Member of the Legislative Yuan
- In office 1 February 2005 – 31 January 2008
- Constituency: Nantou County

Personal details
- Born: 1972 (age 53–54)
- Party: Democratic Progressive Party
- Relations: Lin Tsung-nan (father)
- Education: Tunghai University (BA, MA)
- Occupation: politician

= Lin Yun-sheng =

Taiwanese politician

Lin Yun-sheng (林耘生 (Lín Yúnshēng); born 1972) is a Taiwanese politician who served in the Legislative Yuan from 2005 to 2008.

== Education ==
Lin earned bachelor's and master's degrees from Tunghai University and later taught at I-Shou University and MingDao University.

== Career ==
A member of the Democratic Progressive Party, Lin was elected as a Nantou County representative to the Legislative Yuan in 2004. He attempted to aid his father Lin Tsung-nan's 2005 run for the magistracy of Nantou County, stating that, in 2002, competing candidate Tsai Huang-liang had meddled in the affairs of the Taiwan Railways Administration. In 2006, he accused Chinese companies of copyright infringement against Taiwanese brands.
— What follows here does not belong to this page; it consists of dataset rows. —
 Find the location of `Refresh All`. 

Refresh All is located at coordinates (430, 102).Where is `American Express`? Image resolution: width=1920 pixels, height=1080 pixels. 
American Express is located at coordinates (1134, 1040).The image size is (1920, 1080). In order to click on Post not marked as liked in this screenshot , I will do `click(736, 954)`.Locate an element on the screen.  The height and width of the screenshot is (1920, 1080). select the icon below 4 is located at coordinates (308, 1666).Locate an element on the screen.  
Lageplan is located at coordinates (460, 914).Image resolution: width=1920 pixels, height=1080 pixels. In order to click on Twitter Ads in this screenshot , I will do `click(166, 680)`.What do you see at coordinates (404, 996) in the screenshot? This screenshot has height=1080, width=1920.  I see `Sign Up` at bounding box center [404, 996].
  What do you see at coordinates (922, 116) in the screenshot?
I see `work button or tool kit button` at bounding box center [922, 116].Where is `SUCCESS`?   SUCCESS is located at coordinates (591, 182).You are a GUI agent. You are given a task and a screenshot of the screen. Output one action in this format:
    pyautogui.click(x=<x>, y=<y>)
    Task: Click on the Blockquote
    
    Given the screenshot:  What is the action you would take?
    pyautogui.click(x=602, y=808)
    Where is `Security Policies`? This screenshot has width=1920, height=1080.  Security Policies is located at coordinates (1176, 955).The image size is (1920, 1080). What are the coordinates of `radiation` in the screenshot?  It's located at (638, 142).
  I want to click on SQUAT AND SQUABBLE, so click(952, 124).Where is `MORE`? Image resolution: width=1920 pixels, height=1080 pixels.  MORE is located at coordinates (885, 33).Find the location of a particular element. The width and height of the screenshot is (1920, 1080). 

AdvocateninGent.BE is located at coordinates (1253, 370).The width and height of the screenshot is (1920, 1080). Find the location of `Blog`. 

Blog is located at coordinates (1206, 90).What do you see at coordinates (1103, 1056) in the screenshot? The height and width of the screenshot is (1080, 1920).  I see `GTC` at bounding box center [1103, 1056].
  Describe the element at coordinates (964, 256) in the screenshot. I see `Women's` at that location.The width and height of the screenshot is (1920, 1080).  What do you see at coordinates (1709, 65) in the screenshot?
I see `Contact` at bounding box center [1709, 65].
Lin sought to join the Legislative Yuan's Judiciary Committee, but was barred from doing so after the Democratic Progressive Party legislative caucus proposed a ban on committee membership for politicians whose family members were subject to current legal proceedings. This provision targeted Lin and his father, Lin Tsung-nan, who was facing corruption charges at the time. The next year, Lin Yun-sheng supported an amendment to Article 1059 of the Civil Law that permitted people use their maternal surname with the permission of both parents. He ran for reelection in 2008, and lost to Wu Den-yih. Lin has received media attention for his connections to convicted criminal Chiang Chin-liang.